Part of the homework for 22C:169, Spring 2011
by Douglas W. Jones
THE UNIVERSITY OF IOWA Department of Computer Science

Always, on every assignment, please write your name legibly as it appears on your University ID and on the class list! All assignments will be due at the start of class on the day indicated (usually a Friday), and unless there is what insurance companies call "an act of God" - something outside your control; the only exceptions to this rule will be by advance arrangement.

  1. Background: Here is a dangerously weak encryption program.
    /* crypt key */
    /* dangerously weak encryption program */
    #include <stdio.h>
    #include <stdlib.h>
    
    int main( int argc, char * argv[] ) {
            long int key;
            char * endptr;
            if (argc != 2) {
                    fprintf( stderr, "%s requires one argument\n", argv[0] );
                    exit( EXIT_FAILURE );
            }
            key = strtol( argv[1], &endptr, 10 );
            if ( *endptr != '\0' ) {
                    fprintf( stderr, "%s argument must be integer\n", argv[0] );
                    exit( EXIT_FAILURE );
            }
            srandom( key );
            { /* now copy input to output through crypt transformation */
                    char ch;
                    while (!feof( stdin )) {
                            putc( (getc(stdin) ^ random())&0xFF, stdout );
                    }
                    fclose( stdout );
            }
    }
    
    a) Identify the class of cryptographic mechanism being used here? Is it a block cypher, a stream cypher, a symmetric key cypher, a public key cypher or what? You may need to look at the man pages for the subroutines called here. (0.5 point)

    b) If the cyphertext was encrypted like this: crypt 121 <plaintext>cyphertext
    What command would you use to recover the plaintext? (0.5 point)

    c) How big is the encryption key for this code, in bits? (Several parts of this code use different numbers of bits, so you have to find the bottleneck that determines the actual size. You may need to read the man pages on the different subroutines that get called.) (0.5 point)

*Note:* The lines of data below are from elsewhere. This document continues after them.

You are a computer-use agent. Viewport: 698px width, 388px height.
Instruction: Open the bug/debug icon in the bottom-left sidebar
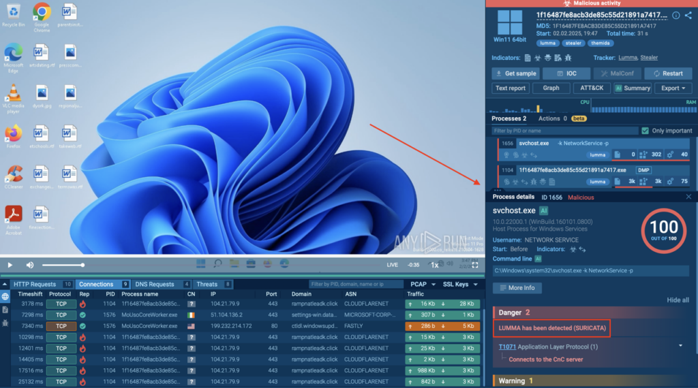click(5, 323)
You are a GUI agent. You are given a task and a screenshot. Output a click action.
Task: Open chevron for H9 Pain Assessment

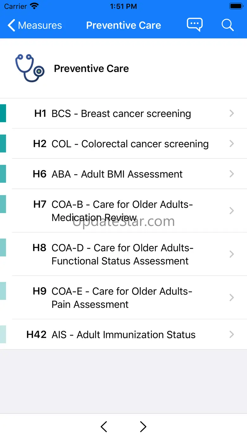click(232, 298)
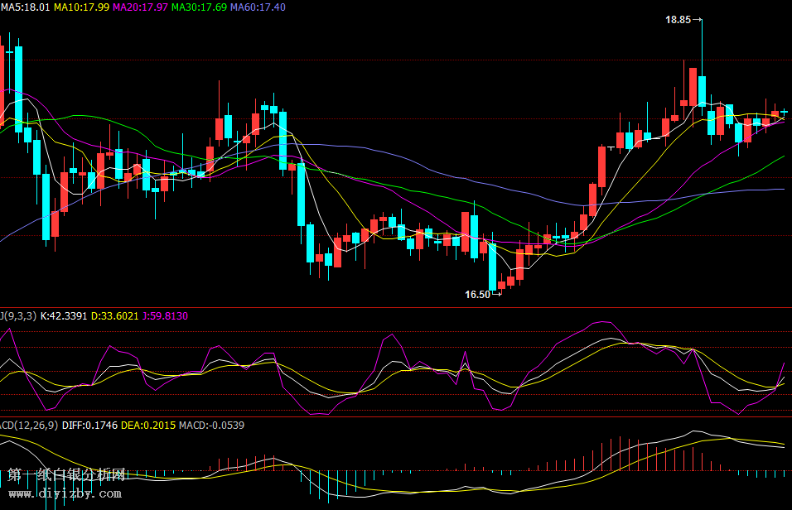Screen dimensions: 792x510
Task: Click the cyan candle at the 16.50 low
Action: pos(492,266)
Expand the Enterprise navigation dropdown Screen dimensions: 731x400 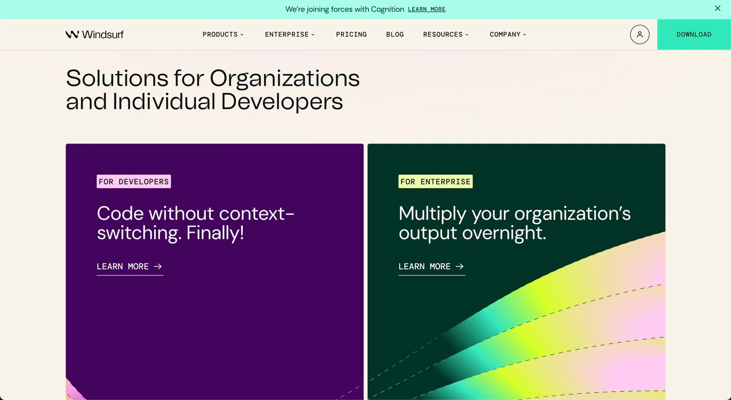[290, 34]
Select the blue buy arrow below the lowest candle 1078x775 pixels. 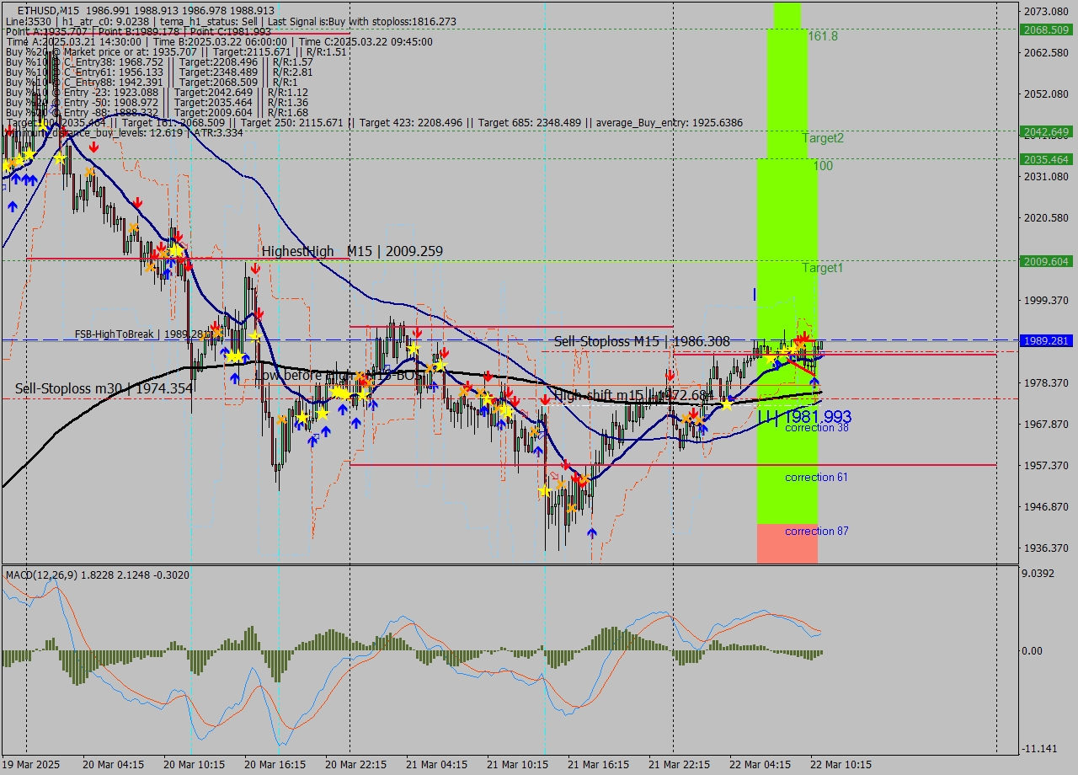coord(592,533)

    d) A careful reading of the man pages for the functions does not fully define how to exploit a larger key, but there is sufficient information in the man page to clearly identify the potential, in the subroutines used here, to use a larger cryptographic key. How big is the largest key that this code has the potential to utilize? This would involve using the same basic cryptographic algorithm, with only the initialization code changed. (0.5 point)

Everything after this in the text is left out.